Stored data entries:
————
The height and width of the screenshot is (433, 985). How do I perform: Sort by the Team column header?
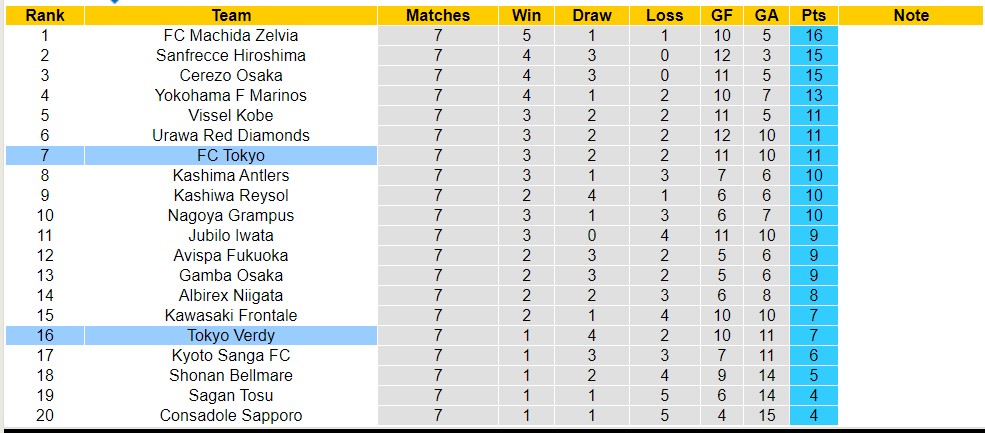[x=231, y=15]
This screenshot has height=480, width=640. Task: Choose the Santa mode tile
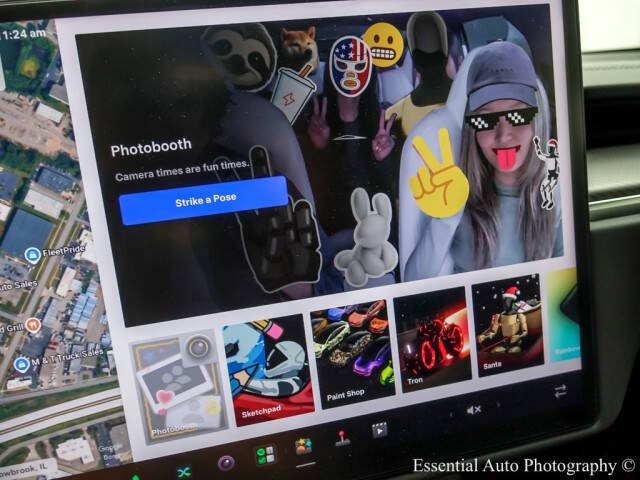(507, 325)
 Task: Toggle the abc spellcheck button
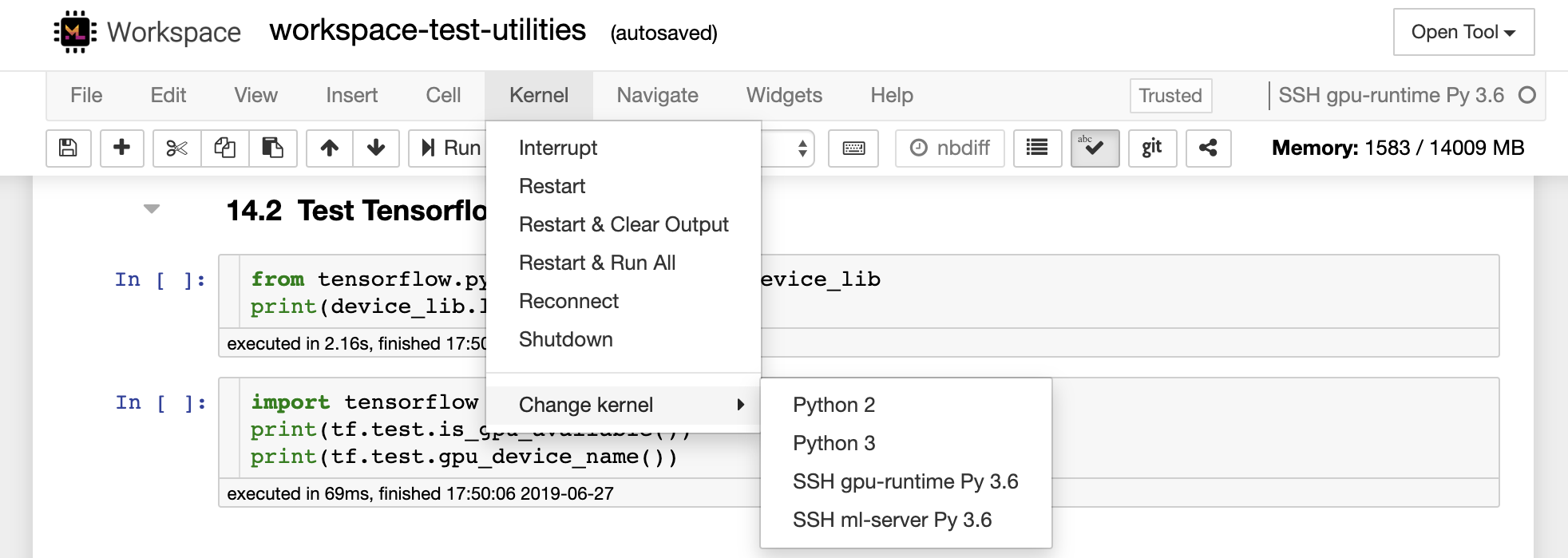click(1095, 148)
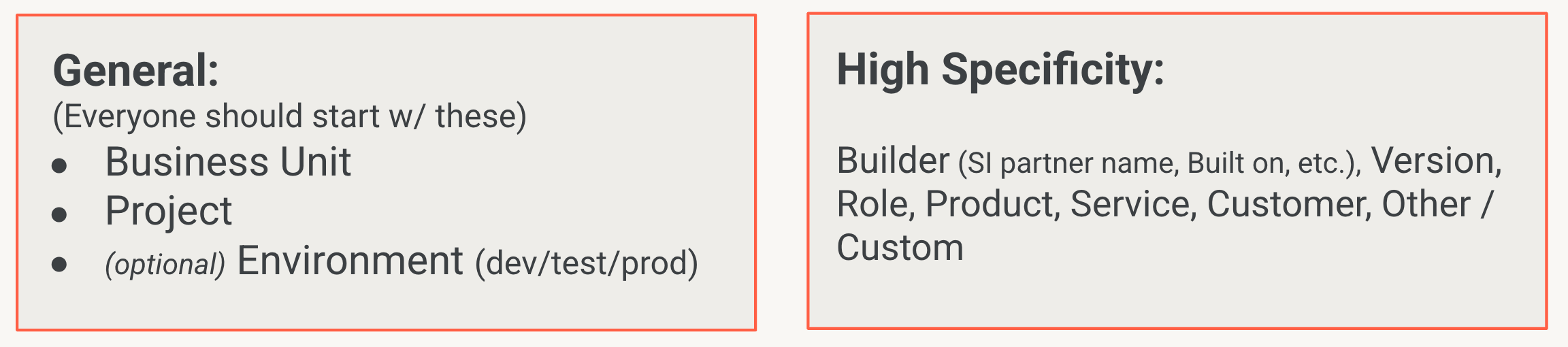
Task: Click the word "Other" before the slash
Action: (x=1426, y=204)
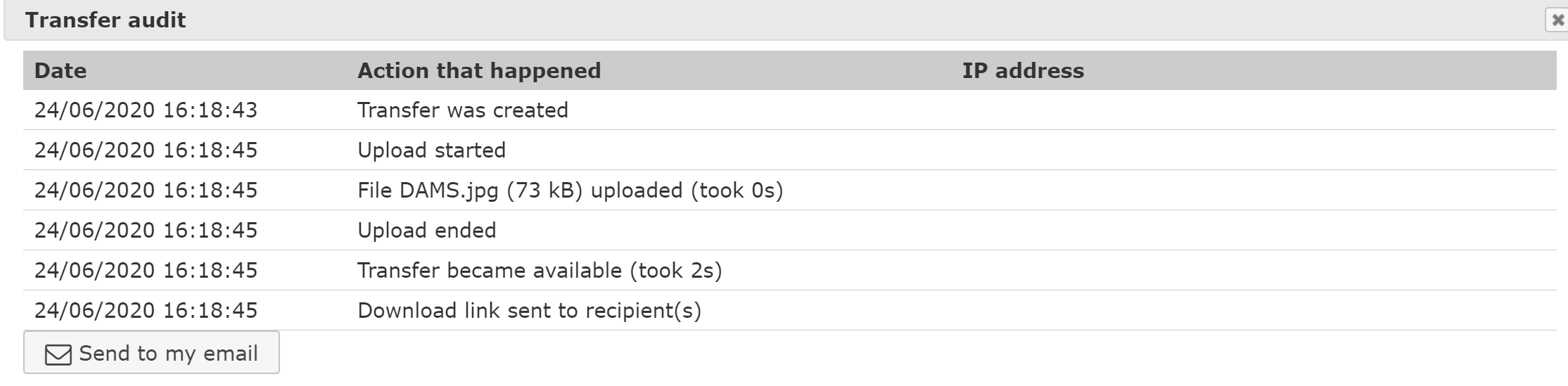Click the 16:18:43 timestamp in the first row
Image resolution: width=1568 pixels, height=386 pixels.
(x=210, y=110)
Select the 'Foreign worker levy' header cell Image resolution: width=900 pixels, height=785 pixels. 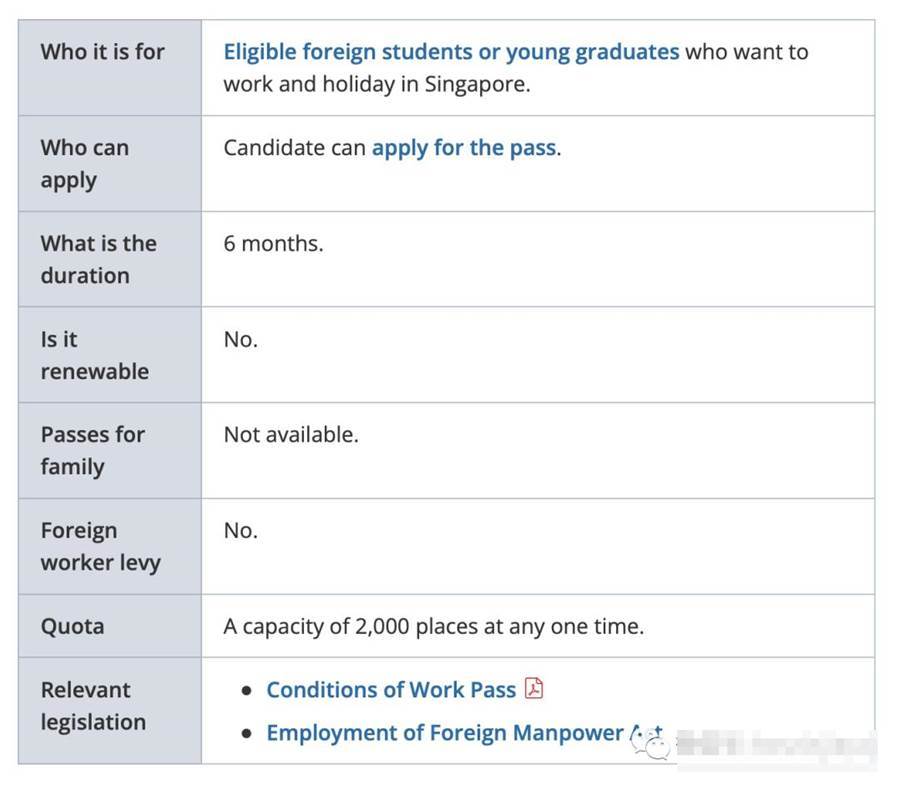[x=110, y=547]
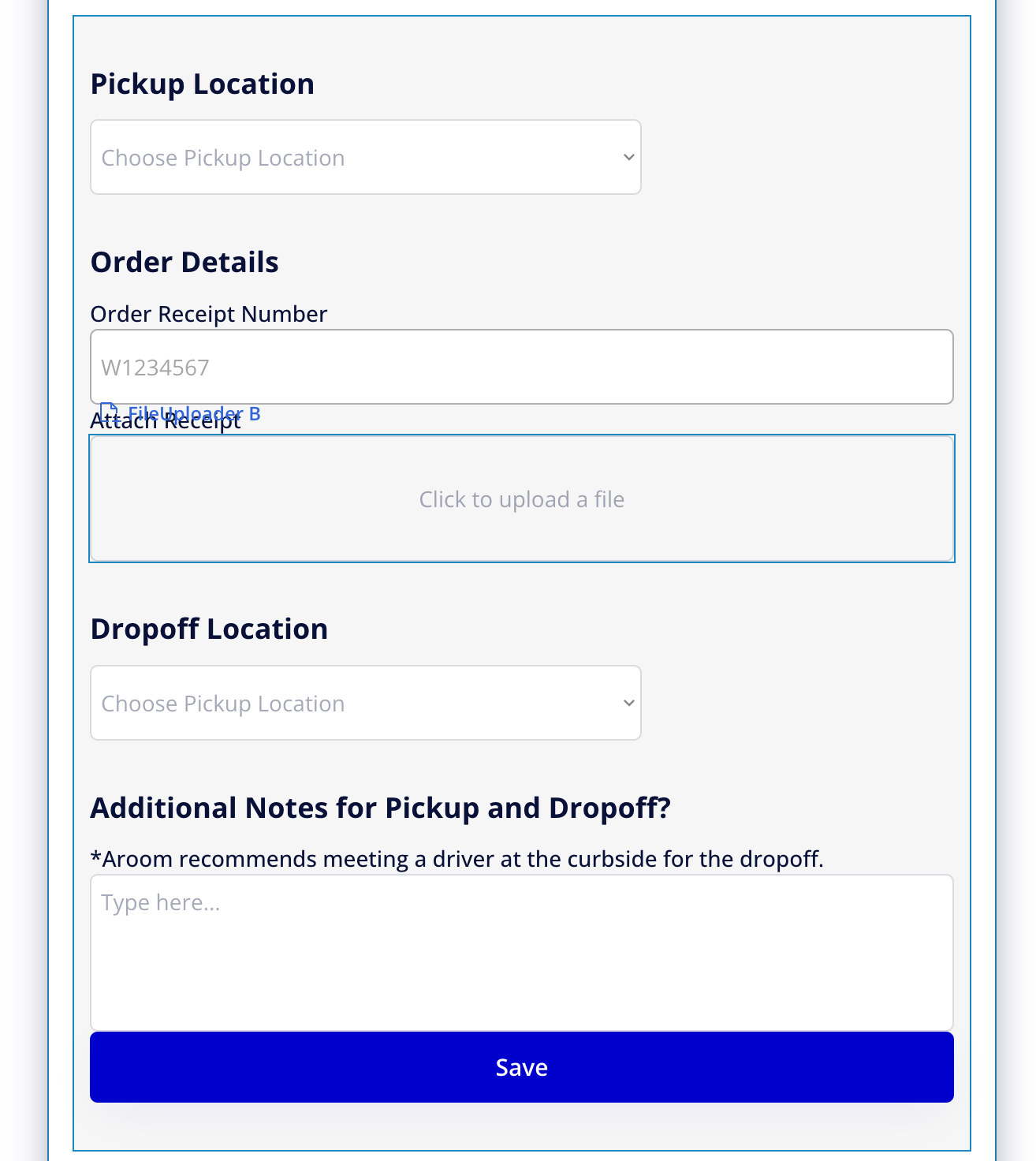Screen dimensions: 1036x1161
Task: Select the Additional Notes for Pickup and Dropoff heading
Action: 381,808
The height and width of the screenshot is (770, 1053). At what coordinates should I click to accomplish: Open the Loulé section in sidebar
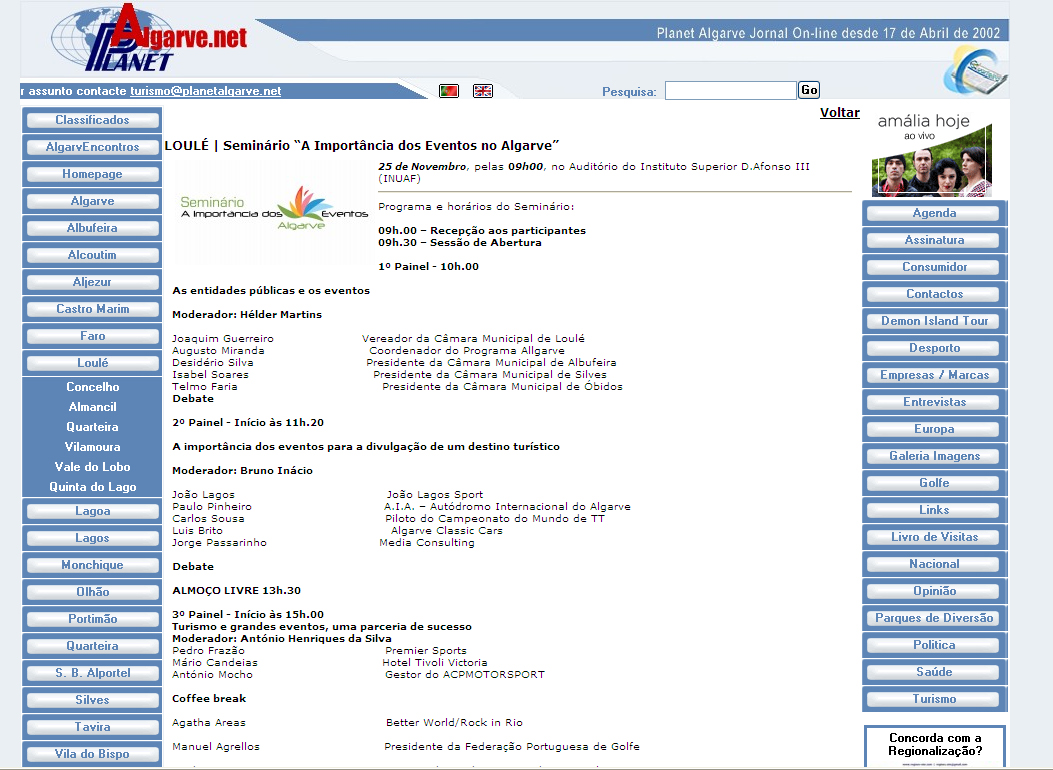click(92, 363)
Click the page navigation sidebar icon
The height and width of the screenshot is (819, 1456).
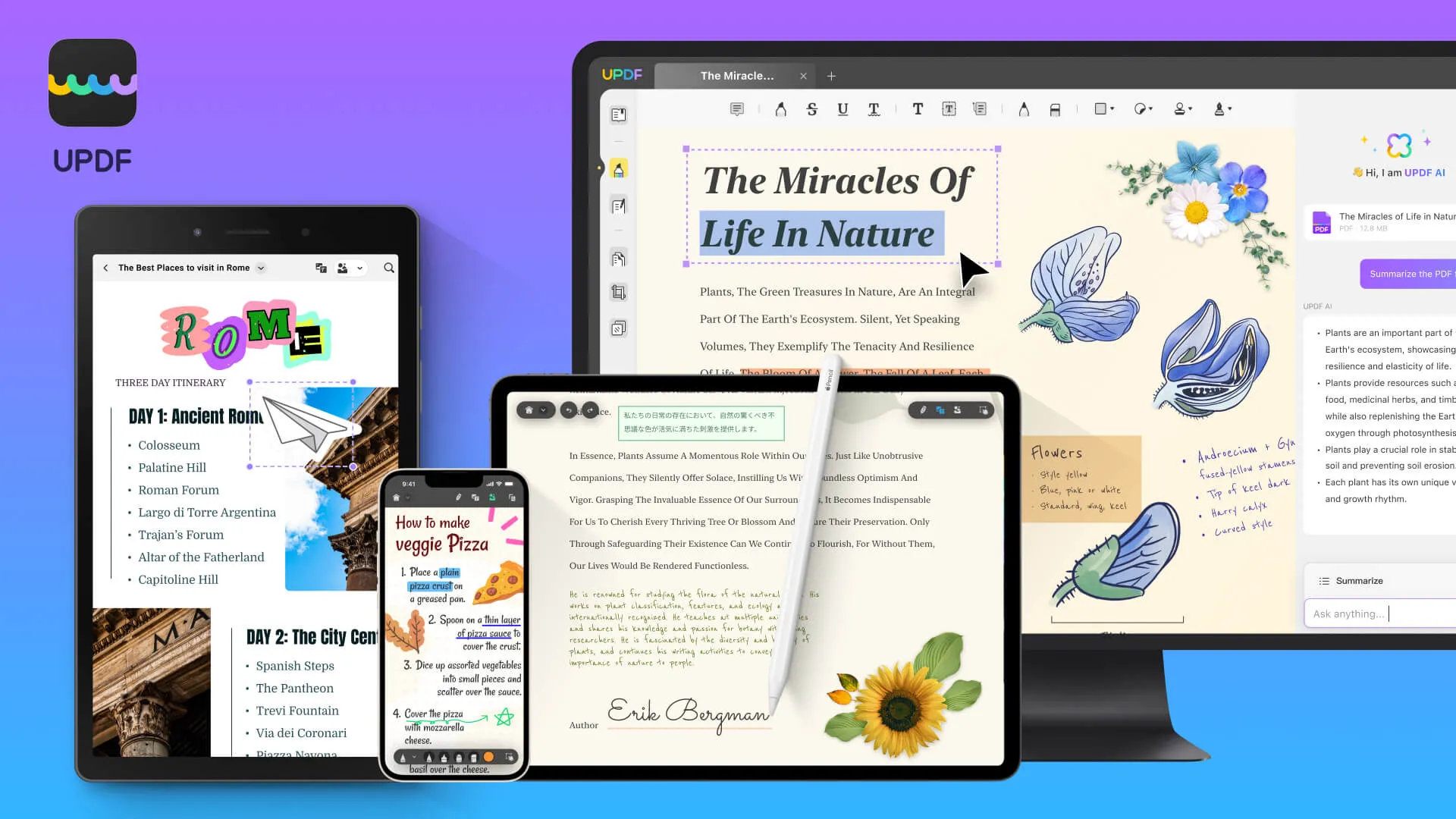tap(618, 113)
————
* **Task instructions**
Reproduce, exactly and with no pictures, the lines from the line containing "The height and width of the screenshot is (819, 1456)." through the closing line of the data above, keeping both ends.

* **Exercise response**
The height and width of the screenshot is (819, 1456).
tap(618, 113)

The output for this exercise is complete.